The M1940 helmet was the primary combat helmet used by the Armed Forces of Portugal, from the 1940s to the late 1960s. The M1940-63 and the M1940-63 Paratrooper are improved versions of the M1940 helmet that were introduced in the 1960s and are still in limited use. Besides being used by the Armed Forces, the M1940 and the M1940-63 helmets were also used by the Portuguese Security Forces, including the Public Security Police and the National Republican Guard (GNR). This helmet was largely replaced by the PASGT in the early 1990s.

==History==
Until the early 1940s, the standard combat helmet of the Portuguese Army was the Brodie helmet, adopted during World War I, two versions of which were in use, referred in Portuguese service as the M1916 and the M1917.
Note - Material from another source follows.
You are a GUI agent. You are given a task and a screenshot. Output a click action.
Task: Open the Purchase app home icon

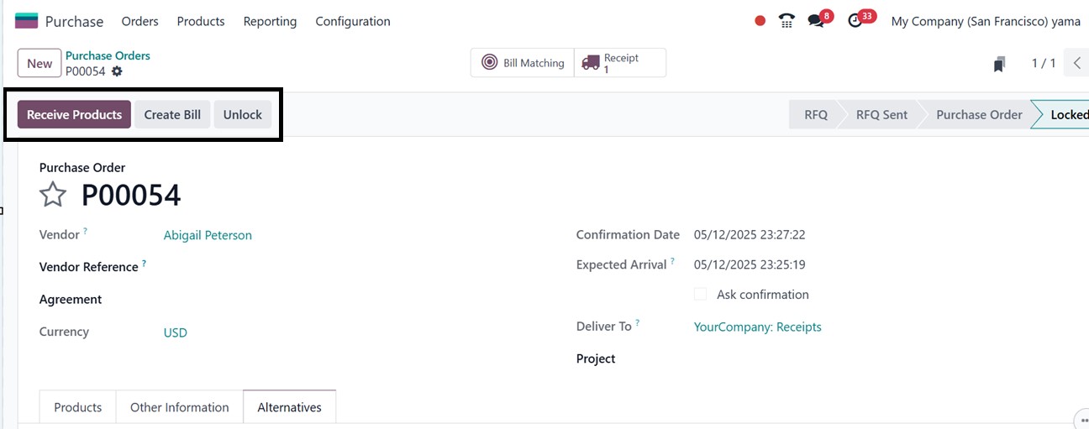pyautogui.click(x=27, y=21)

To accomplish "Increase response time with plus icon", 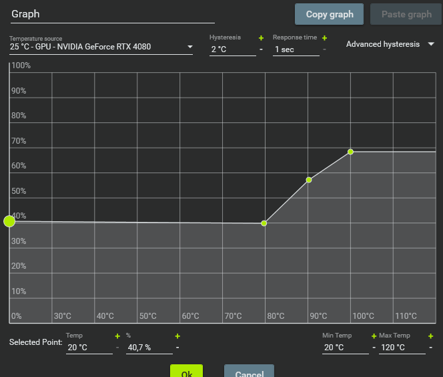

In the late 1930s, it was decided to replace the M1916 and M1917 by a new modern helmet. Several foreign helmets were tested and finally a Portuguese design was adopted in 1940, being designated M1940. The M1940 was allegedly inspired in the design of helmets used by the Portuguese soldiers of the 15th century. It was made of steel and manufactured by the Fábrica de Braço de Prata (military factory of Braço de Prata) in Lisbon.

In the early 1960s, a modernized version of the M1940 was developed and adopted in 1963 as the M1940-63. The M1940-63 had a variant specifically designed for use by paratroopers.

From 1961 to 1974, the M1940 and the M1940-63 helmets were used in combat by the Portuguese Armed and Security Forces in the Portuguese Overseas War.

Although largely replaced in the late 1980s by modern kevlar combat helmets, the M1940-63 is still in limited use, namely as a ceremonial helmet used by the Portuguese Army's Military Police.